Pull out each line of the material below that contains the word "screenshot", and copy those lines unchanged.

→ **The input**:
** begin **

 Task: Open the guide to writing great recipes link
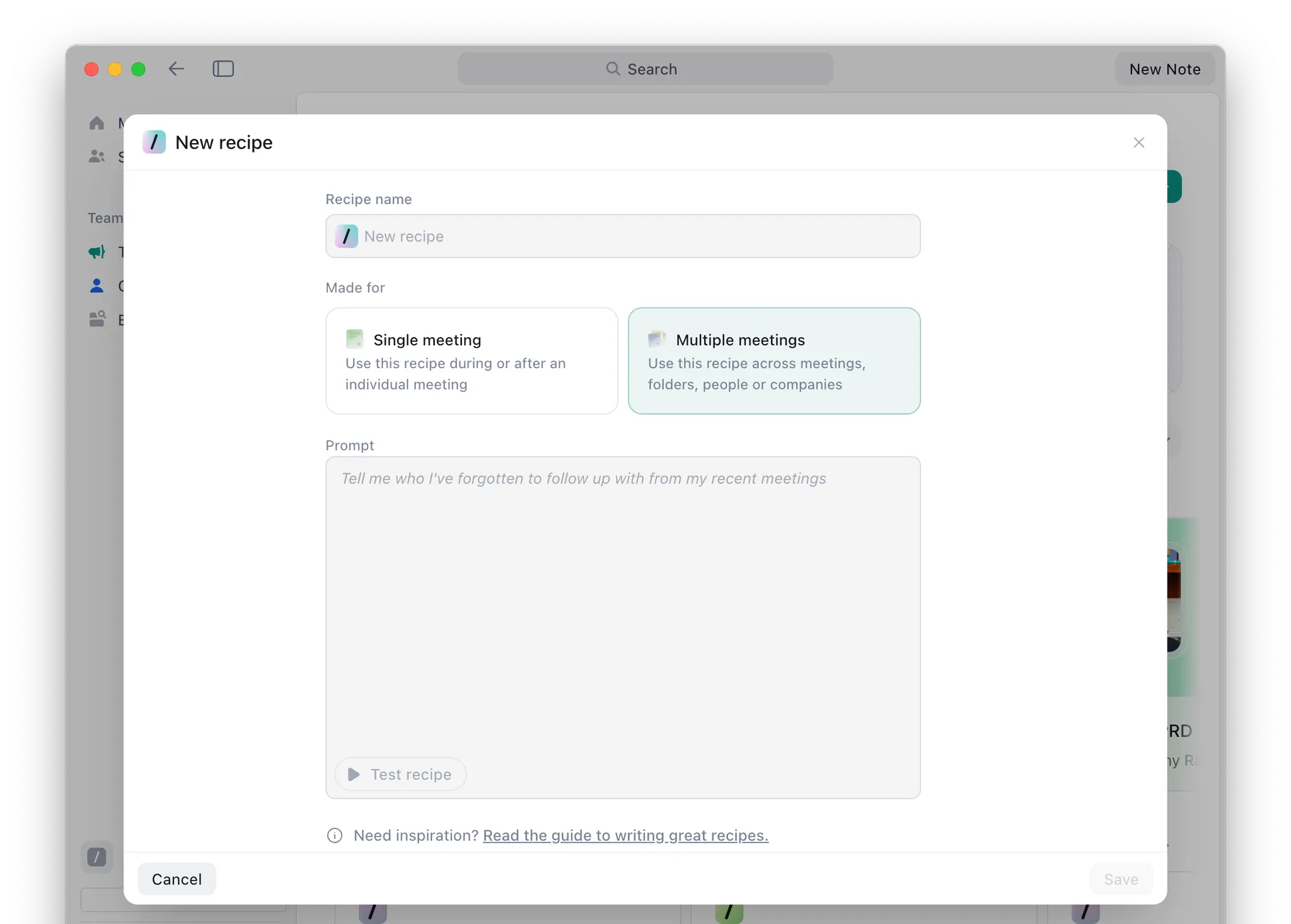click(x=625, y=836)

** end **
** begin **

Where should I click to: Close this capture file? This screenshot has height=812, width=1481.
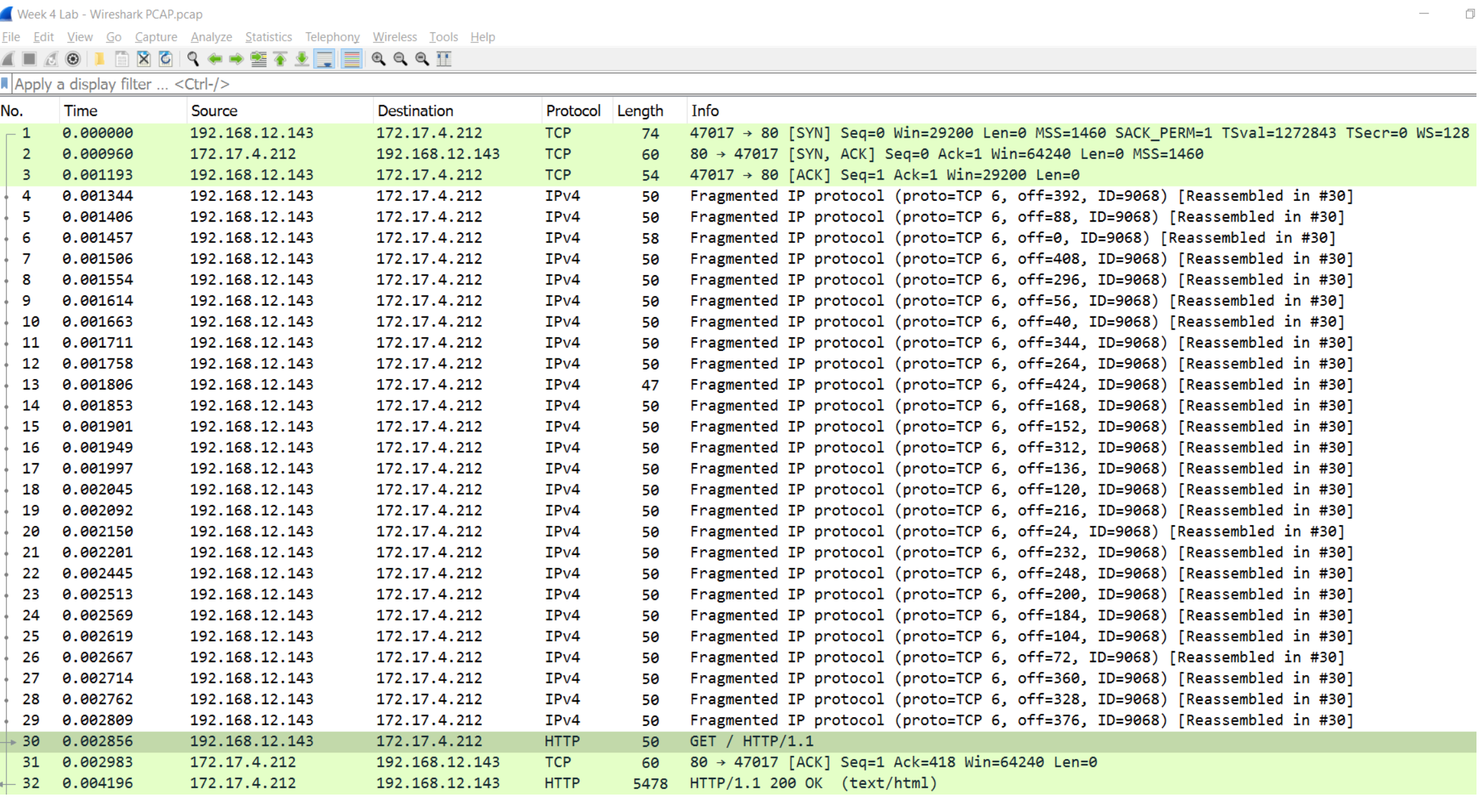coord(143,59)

** end **
** begin **

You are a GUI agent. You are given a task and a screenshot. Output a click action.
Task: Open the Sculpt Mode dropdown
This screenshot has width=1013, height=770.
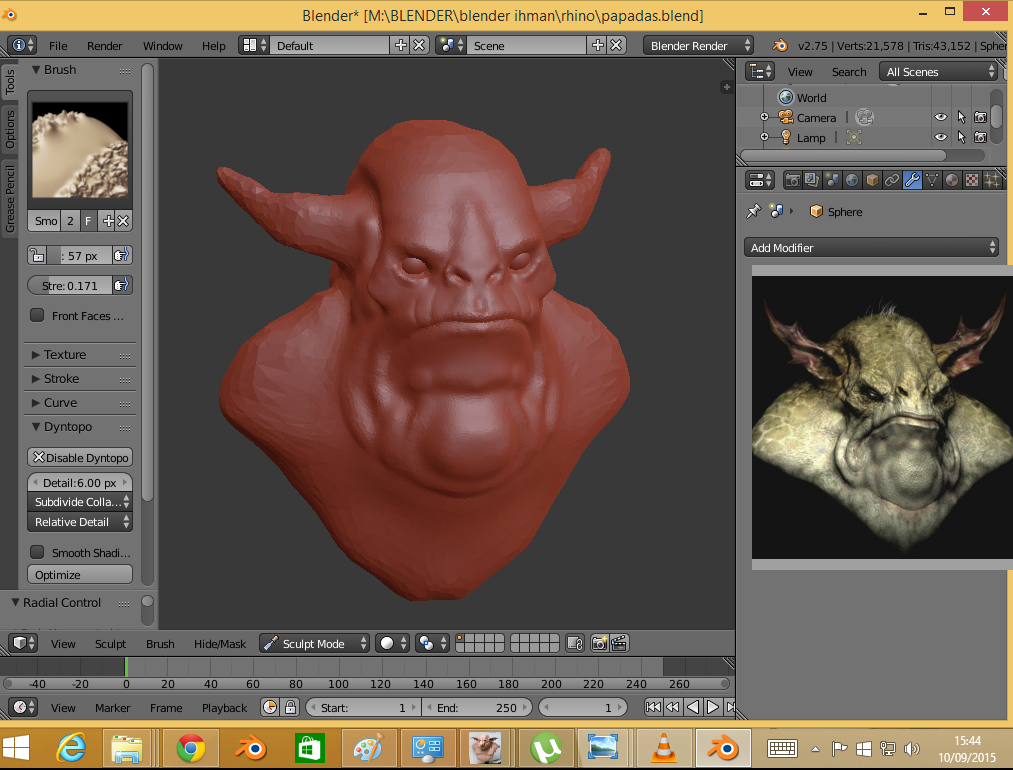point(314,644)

** end **

→ **Exercise answer**:
Where should I click to: Close this capture file? This screenshot has height=812, width=1481.
You are a GUI agent. You are given a task and a screenshot. Output a click action.
This screenshot has width=1013, height=770.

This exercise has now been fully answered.